Step 7: Calculate the acceleration of point $B$, by differentiating twice with respect to time $t$ the equation for the coordinates $X_B, \, Y_B$: \begin{align} &A_{x,B} = \frac{d^2X_A}{dt^2} = A_A - l\sin(\theta + \varphi_0)\frac{d^2\theta}{dt^2} - l\cos(\theta + \varphi_0)\left(\frac{d\theta}{dt}\right)^2\\ &A_{y,B} = \frac{d^2Y_A}{dt^2} =s\,A_A + l\cos(\theta + \varphi_0)\frac{d^2\theta}{dt^2} - l\sin(\theta + \varphi_0)\left(\frac{d\theta}{dt}\right)^2 \end{align} Since, up to know, you are either given or have calculated the variables $A_A, \, \theta, \, \frac{d\theta}{dt}, \, \frac{d^2\theta}{dt^2}$, you can plug them in the equations and calculate the coordinates $A_{x,B}, \, A_{y,B}$ of the acceleration vector $\vec{A}_B$ of point $B$. The coordinates of the acceleration vector $\vec{A}_A$ of point $A$ are $A_{A}, \, sA_{A}$.

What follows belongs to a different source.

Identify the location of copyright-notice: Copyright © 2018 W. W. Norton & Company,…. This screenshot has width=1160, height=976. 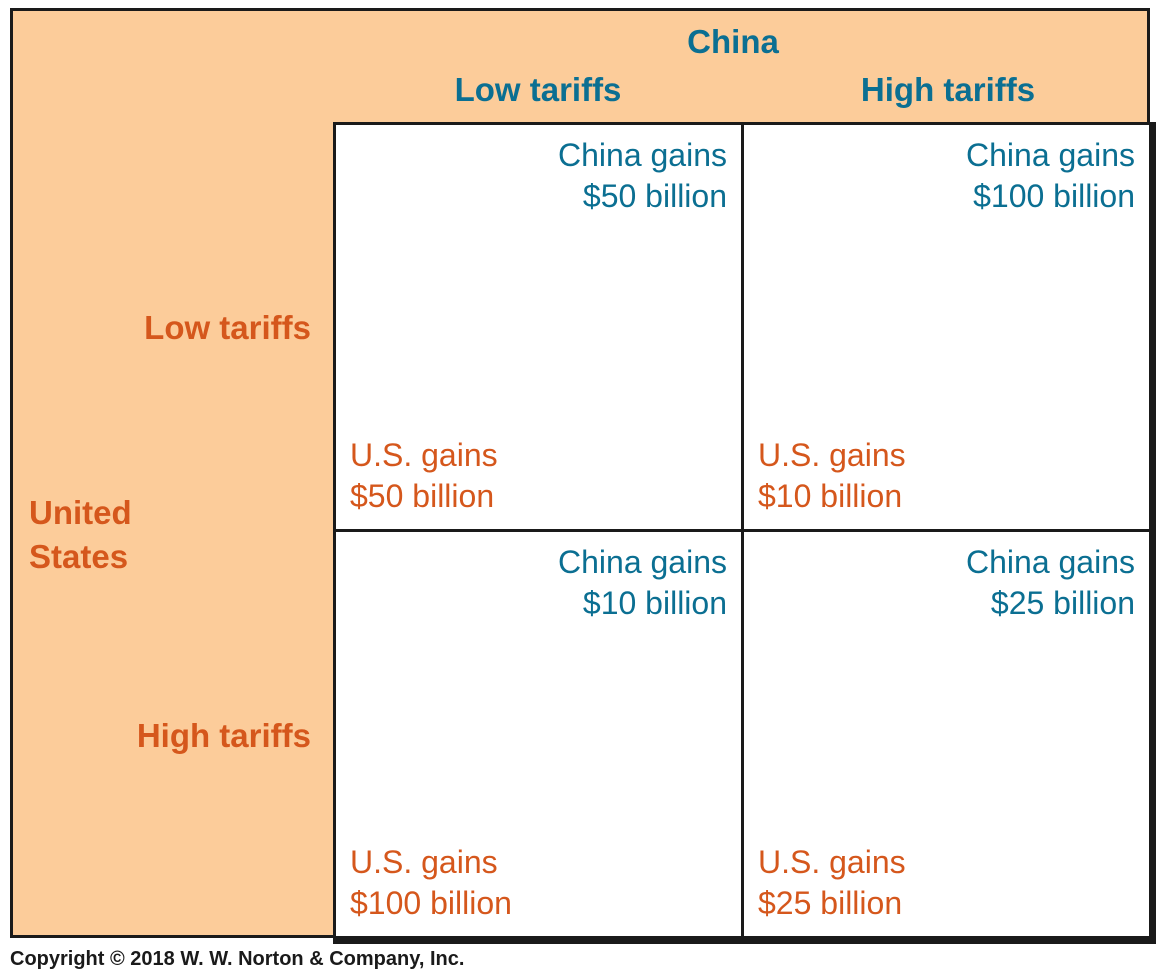
(238, 959).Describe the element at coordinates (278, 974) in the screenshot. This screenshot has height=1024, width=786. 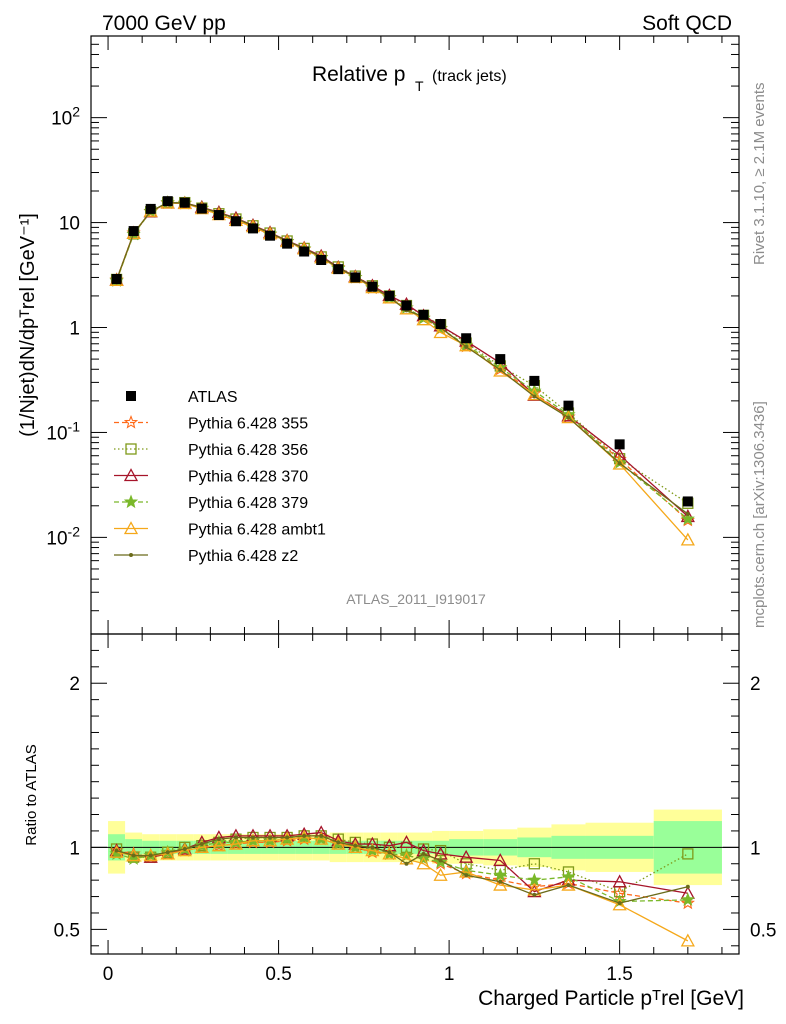
I see `x-tick-label: 0.5` at that location.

Step 8: Finally put together the linear system of three scalar equations and three unknown force magnitudes $N_A, \, N_B, \, F_B$: \begin{align} & \left(\frac{ml^2}{12}\right) \, \frac{d^2\theta }{dt^2} \, \hat{k} \, = \, \frac{1}{2} \, \big(l \, \cos(\theta + \varphi_0)\hat{i} + l \, \sin(\theta + \varphi_0)\hat{j}\big) \times \left(\,F_B \vec{t}_B + N_B\vec{n}_B - P_A \vec{t}_A - N_A \vec{n}_A\,\right)\\ &\frac{m}{2} \big(\vec{A}_A + \vec{A}_B\big) = F_B \vec{t}_B + N_B\vec{n}_B + P_A \vec{t}_A + N_A \vec{n}_A \end{align} and since you already know all the other parameters in this system, including $P_A$ which is given, solve for $N_A, \, N_B, \, F_B$. Here $\hat{i}, \, \hat{j}, \, \hat{k}$ are the pairwise orthogonal unit vectors of the inertial coordinate system of the system. The vector $\hat{k}$ is perpendicular to the 2D picture.